Satterfield informierte die Teilnehmer auch über die Entscheidung von Präsident Trump, trotz Niederschlagung des IS weiterhin ein bedeutendes US-Truppenkontingent auf syrischem Territorium zu belassen. Dafür hat das Weiße Haus jährlich 4 Milliarden US-Dollar bewilligt. Westliche Quellen erwarten, dass mit dem Geld auch der weitere Ausbau US-amerikanischer Stützpunkte in dem Gebiet finanziert werden soll, das von syrischen Kurden kontrolliert wird. Das betrifft insbesondere die US-Militärbasis Al Rmeilan, im äußersten Nordosten Syriens als auch den Stützpunkt bei Ain al-Arab (Kobane) an der syrisch-türkischen Grenze. Die US-Truppenpräsenz soll zudem den Iran davon abhalten, ihren Einfluss in Syrien auszudehnen, Verbände auf syrischem Boden langfristig zu stationieren und Einfluss auf die politischen Anstrengungen zur Beilegung der Krise in Syrien zu nehmen.

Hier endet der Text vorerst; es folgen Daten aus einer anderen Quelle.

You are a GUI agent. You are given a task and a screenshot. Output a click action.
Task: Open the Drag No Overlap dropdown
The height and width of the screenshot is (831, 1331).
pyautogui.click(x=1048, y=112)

Die Anwesenden kamen überein, die Absicht Russlands zu torpedieren, allein über die Zukunft des politischen Regimes in Syrien bestimmen zu wollen. Um den in Sotschi eingeschlagenen Weg zu stoppen, soll (der UN-Sonderbeauftragte für Syrien Staffan) De Mistura die notwendige Unterstützung für eine Konsolidierung der Genfer Syriengespräche erhalten. Alle waren mit diesen Vorschlägen einverstanden und unterstrichen die Notwendigkeit, weitere praktische Maßnahmen gegen das „Vorgehen Russlands für eine politische Lösung zu ergreifen.“ Für die Umsetzung des US-amerikanischen Teilungsplans für Syrien sollen nach dem Willen der Teilnehmer die Vereinten Nationen eine zentrale Rolle spielen. Priorität liege bei den Genfer Syriengesprächen, deren Bedeutung untermauert werden soll. In dem Zusammenhang teilten die USA den Anwesenden mit, dass sie in Zukunft nicht mehr an den Astana-Gesprächen teilnehmen würden. Die US-Präsenz (dort) werde auf die niedrigste diplomatische Ebene heruntergeschraubt.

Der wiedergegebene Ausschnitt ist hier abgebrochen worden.